[[ Excerpted text open ]]
After that, she stood at a counter and cried while the pain spread faster than the paperwork.³ Three blocks away, Stephanie Garner, head of a small nonprofit, flattens her notes like they might shake less. “Substance use disorders and mental health conditions don’t resolve in two months,” she tells lawmakers, her voice soft but sharpened. Eyes finally lift. And beneath her words, the chart settles in: Medicaid expansion states cut their uninsured rate in half.⁴ That’s not ideology. That’s a mother with coverage on day 61—or without.
The stakes shift when agencies move the ruler.
When a dashboard becomes a PDF, or a county becomes a metro zone, or last year’s thefts vanish under a redefinition of “larceny,” belief doesn’t just fade—it gets reprogrammed. Ask for the series, not the slogan. Ask what changed—because sometimes it’s the format, not the fact.
South again. The smell is ozone, plus drywall mud that hasn’t fully dried. Ellabell, Georgia: population, changing. The new Hyundai plant hums like a cathedral. Laila Jackson stands clipboard-ready at the end of the line. “It’s all about making sure every vehicle is safe before it leaves,” she says, not missing a beat.⁵ The South has always pitched itself this way—cheap land, cheap power, fewer hurdles. It lit the TVA and paved the interstates.⁶ But the other column in the ledger gets less airtime. Two worker deaths logged this spring.⁷ Injuries tucked into the OSHA reports. A traffic jam last week because Phase Two exists only in renderings. The pitch makes mortgages possible. The margins make mistakes unforgiving. Both hit at once.
A factory isn’t a future. It’s a coin toss. It becomes mobility only when pay outruns the rent, the gas tank, and the child care tab.
Out west, where the rows run long and the power bills arrive like subpoenas, Daniel Errotabere runs a finger down two columns: the groundwater fee—per acre-foot—and the utility estimate, up again.⁸ “If electricity was delivered this way,” he says, “there’d be a revolt.” That’s not hyperbole. That’s an invoice. California ranks near the top in efficiency. It also ranks near the top in cost.⁹ Farms know both. On Melissa’s table, that becomes one line: power eats the margin.
Not all statistics fade into wallpaper.
[[ Excerpted text closed ]]
[[ Available data open ]]
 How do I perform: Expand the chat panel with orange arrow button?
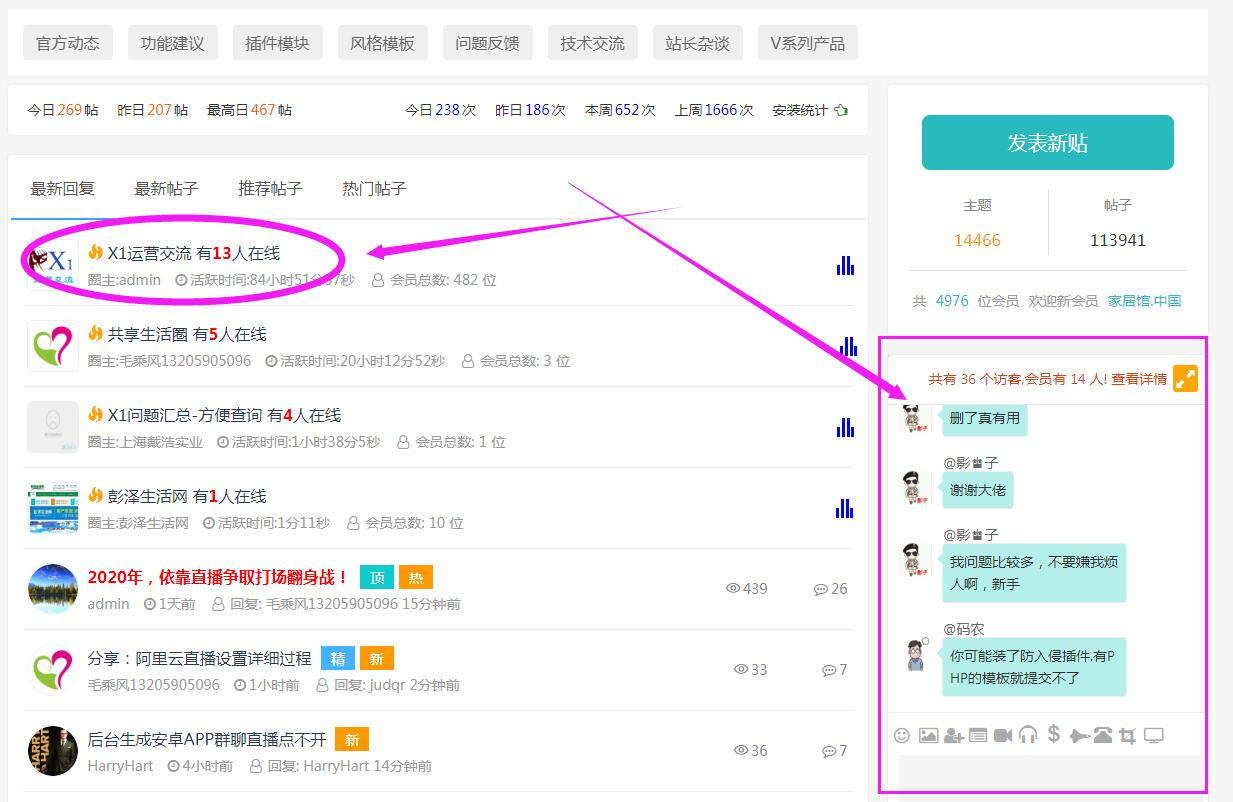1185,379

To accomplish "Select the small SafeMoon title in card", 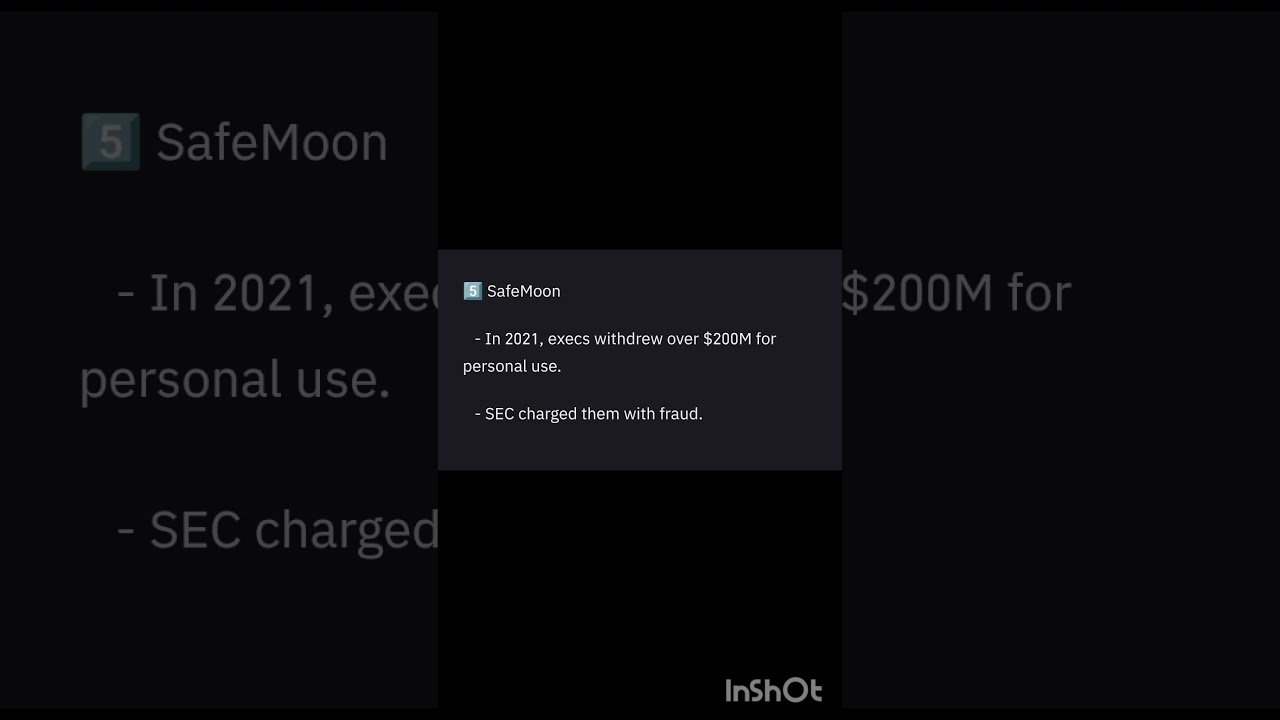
[[ Available data closed ]]
[[ Available data open ]]
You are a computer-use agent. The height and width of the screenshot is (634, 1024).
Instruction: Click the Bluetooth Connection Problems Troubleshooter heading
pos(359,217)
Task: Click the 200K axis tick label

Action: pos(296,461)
[[ Available data closed ]]
[[ Available data open ]]
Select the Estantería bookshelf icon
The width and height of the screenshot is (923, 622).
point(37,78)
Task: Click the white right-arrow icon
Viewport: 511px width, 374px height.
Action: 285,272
[[ Available data closed ]]
■ **Problem**
Repeat the excerpt word for word, starting with "A factory isn’t" and going on through "eats the margin.". The items aren't needed for anything here.

■ **Your solution**
A factory isn’t a future. It’s a coin toss. It becomes mobility only when pay outruns the rent, the gas tank, and the child care tab.
Out west, where the rows run long and the power bills arrive like subpoenas, Daniel Errotabere runs a finger down two columns: the groundwater fee—per acre-foot—and the utility estimate, up again.⁸ “If electricity was delivered this way,” he says, “there’d be a revolt.” That’s not hyperbole. That’s an invoice. California ranks near the top in efficiency. It also ranks near the top in cost.⁹ Farms know both. On Melissa’s table, that becomes one line: power eats the margin.